In recent years it has become a good deal more expensive. Until 2006 or so, the club has a reputation for spending more conservatively than its major European rivals.
Success at home could be achieved anyway and the club, which had dominated on the international stage back in the early 70s thanks to a spectacularly talented side that included Rummenigge, Franz Beckenbauer and Gerd Muller, seemed willing to accept that victories like the one in 2001 over Valencia in Milan would be the exception if the books were going to be balanced.
As their financial base has strengthened, however, the philosophy has shifted and the club has spent in order to achieve wider and greater success.
In 2007 Luca Toni and Franck Ribery were acquired for a combined €36 million and a year later Arjen Robben arrived for €25 million.
Since then they have struck upon a remarkably potent mix of locally grown talent, leading German players and the odd superstar import.
Things came together rather memorably last April and May in the Champions League semi-finals when they simply blew away a Barcelona team regarded by some not so long before as the game’s best ever. The score over two legs was as astonishing 7-0.
The home-grown players, like Philipp Lahm, Thomas Müller and Bastian Schweinsteiger, have all come through the academy at Säbener Strasse, an impressive but compact facility in the suburbs of Munich where kids could be glimpsed training on adjoining pitches to the revered first team.

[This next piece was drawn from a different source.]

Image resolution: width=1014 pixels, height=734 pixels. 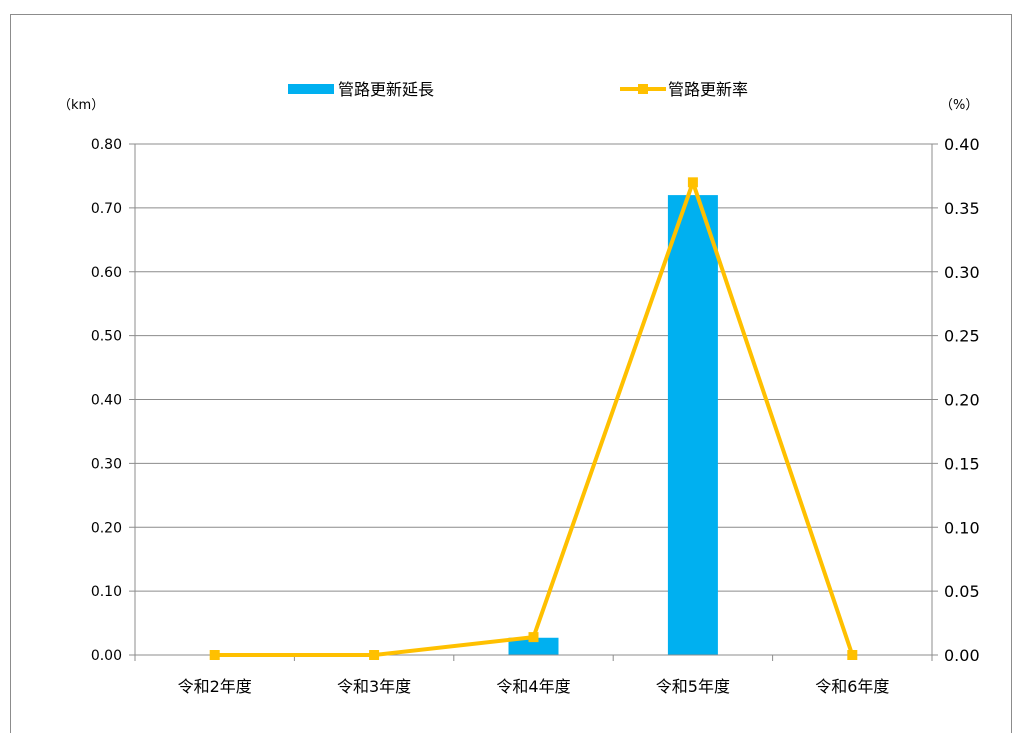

There are only five pitches plus some administrative offices, press and other facilities at the training ground and academy. The club’s historical attachment to the site, which is now surrounded by housing that makes expansion impossible, has apparently prevented a move to a new location out further from the city despite the fact that land was acquired for the purpose some years back.
As it is, Säbener Strasse is well known by locals, several hundred of whom turn up to seek autographs on the day we are there and during the school holidays up to 3,000 or so are allowed in to watch open training sessions. Few could argue with the success of the academy which is home to 11 teams and around 185 players, including a dozen or so from overseas who can be living on-site at any one time.